正在折昭站定之際,便要侍女前來殷情的相邀她入座。
折昭也不推辭,對着穆婉使了一個顏色,便跟隨着引路侍女落座在了位於東側偏後的一張案几前。
“公子請坐便可,維密內衣秀將在戌時正式開始。”侍女笑吟吟的說了一句,便飄然而去,前去招呼其他客人。
折昭掀開瀾袍下襬從容落座,穆婉則扮作侍衛模樣站在了她的身後,兩女顯然不是第一次進入青樓,神色絲毫沒有羞澀侷促,反倒說不出的從容淡定。
折昭並不多話,端着茶盞輕輕品呷神情凝重,也不知再想些什麼,反倒是穆婉忍不住東張西望,留意着四周的動靜。
此時,大廳內已經坐滿了不少的賓客,幾乎都是些三四十歲的中年男子,他們頭戴襆頭,身穿錦衣,渾身上下流露出商人的貴氣。

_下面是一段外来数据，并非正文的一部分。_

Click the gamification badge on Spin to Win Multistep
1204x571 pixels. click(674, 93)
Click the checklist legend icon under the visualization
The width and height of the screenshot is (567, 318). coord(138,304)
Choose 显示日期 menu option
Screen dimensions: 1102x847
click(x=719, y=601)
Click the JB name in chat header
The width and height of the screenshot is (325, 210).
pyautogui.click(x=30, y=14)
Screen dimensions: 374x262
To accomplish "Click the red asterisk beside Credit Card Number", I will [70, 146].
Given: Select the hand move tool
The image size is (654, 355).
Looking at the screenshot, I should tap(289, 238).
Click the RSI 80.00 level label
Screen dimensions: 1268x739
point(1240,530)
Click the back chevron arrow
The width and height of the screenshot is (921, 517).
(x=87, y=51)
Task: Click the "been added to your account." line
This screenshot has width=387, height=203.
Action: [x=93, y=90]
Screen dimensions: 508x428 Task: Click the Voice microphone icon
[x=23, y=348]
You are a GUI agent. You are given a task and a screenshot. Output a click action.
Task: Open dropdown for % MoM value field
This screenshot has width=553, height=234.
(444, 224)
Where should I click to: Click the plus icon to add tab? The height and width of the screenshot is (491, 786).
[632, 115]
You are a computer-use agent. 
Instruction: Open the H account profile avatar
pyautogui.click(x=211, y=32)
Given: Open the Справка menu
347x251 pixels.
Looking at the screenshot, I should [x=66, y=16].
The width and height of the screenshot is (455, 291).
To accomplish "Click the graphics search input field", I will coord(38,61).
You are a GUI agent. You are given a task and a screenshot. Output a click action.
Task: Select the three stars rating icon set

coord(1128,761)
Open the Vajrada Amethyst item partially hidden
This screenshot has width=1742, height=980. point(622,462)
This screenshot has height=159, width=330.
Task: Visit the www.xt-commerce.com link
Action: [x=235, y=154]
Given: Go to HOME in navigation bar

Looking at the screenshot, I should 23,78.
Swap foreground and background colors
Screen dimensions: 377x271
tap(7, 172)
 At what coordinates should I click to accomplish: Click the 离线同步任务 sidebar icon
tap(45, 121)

只是可惜比起真正的貴胄名門,他們缺少了一種名人雅士的風華氣度,反倒有了一股市井痞氣,不僅令穆婉暗自感嘆,這府州青樓果然是比不上洛陽溫柔坊啊!
動聽的絲竹管絃聲持續有傾,忽地變得激昂輕捷,恰如春風拂過草原河谷帶飛了一羣白鷺,讓人直是心曠神怡。
折昭被樂聲驚醒,從沉思中回過神來,擡眼望去,卻見立在賓客案几左右的等人高銅燈已是被侍女吹滅,反倒愈顯高臺燈火的明亮,更是聚集了所有人的視線。
這時,樂聲愈漸急促,如同黃河劈開崇山峻嶺奔流而下,及至到得頂峰陡然一個高拔,緊接着樂聲漸隱,如同月滿秦關蕭蕭瑟瑟,冷冷清清,餘聲繞樑經久不竭。
正在賓客們沉浸於這一陣曼妙樂聲的時候,一個年輕英挺的身影忽地走上了高臺,膚色白淨,斯斯文文,丰神俊朗,面容在燈火的照耀下說不出的清晰。
“崔文卿?!”
折昭眉頭猛然一簇,頓時就有些愣怔了。
原本她以爲崔文卿作爲幕後東家,加之又爲有功名在身的秀才,必定不會親自登臺拋頭露面於人前。
沒想到崔文卿卻毫無顧忌的走上了高臺,實在令折昭大感意外。
好在大齊並不輕蔑商人,以王安石爲首的宰相所實施的新政也是農商並重,崔文卿此行雖則有些出格,但細細想來也無甚大不了的。